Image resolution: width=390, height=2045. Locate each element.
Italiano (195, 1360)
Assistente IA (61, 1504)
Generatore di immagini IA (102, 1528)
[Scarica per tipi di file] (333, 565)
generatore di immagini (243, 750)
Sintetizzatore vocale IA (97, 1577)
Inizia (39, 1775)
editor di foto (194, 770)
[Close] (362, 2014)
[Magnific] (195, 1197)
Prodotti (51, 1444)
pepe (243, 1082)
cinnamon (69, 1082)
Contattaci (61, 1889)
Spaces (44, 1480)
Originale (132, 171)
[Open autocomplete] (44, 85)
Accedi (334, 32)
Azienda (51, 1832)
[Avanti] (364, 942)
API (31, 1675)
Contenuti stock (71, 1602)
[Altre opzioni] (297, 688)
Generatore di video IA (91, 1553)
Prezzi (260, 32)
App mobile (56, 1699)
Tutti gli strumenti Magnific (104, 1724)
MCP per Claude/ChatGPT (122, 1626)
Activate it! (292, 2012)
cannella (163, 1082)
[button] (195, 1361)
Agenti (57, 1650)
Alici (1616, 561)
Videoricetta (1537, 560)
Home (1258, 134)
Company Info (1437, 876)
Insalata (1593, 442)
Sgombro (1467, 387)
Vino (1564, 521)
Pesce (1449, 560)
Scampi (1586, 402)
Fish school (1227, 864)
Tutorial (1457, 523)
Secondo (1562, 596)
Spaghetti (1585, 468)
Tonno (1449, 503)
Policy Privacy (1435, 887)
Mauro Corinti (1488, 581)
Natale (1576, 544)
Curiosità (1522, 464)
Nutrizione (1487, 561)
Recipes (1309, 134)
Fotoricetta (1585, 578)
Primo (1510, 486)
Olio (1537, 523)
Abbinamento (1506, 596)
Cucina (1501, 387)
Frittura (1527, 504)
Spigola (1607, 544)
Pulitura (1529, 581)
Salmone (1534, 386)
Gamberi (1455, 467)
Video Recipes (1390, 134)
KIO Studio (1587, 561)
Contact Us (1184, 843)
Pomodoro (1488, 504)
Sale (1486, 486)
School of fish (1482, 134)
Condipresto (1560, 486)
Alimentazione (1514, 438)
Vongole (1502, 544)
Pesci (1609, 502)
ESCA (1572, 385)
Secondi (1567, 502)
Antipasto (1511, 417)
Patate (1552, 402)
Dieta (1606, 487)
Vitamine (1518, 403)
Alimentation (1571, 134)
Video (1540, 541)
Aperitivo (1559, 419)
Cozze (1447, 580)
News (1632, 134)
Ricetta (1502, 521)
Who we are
____________
- _What to do_
Repeat verbatim the line holding "Pomodoro (1488, 504)" and all lines after it, up to the end of the material.

- _Exercise output_
Pomodoro (1488, 504)
Sale (1486, 486)
School of fish (1482, 134)
Condipresto (1560, 486)
Alimentazione (1514, 438)
Vongole (1502, 544)
Pesci (1609, 502)
ESCA (1572, 385)
Secondi (1567, 502)
Antipasto (1511, 417)
Patate (1552, 402)
Dieta (1606, 487)
Vitamine (1518, 403)
Alimentation (1571, 134)
Video (1540, 541)
Aperitivo (1559, 419)
Cozze (1447, 580)
News (1632, 134)
Ricetta (1502, 521)
Who we are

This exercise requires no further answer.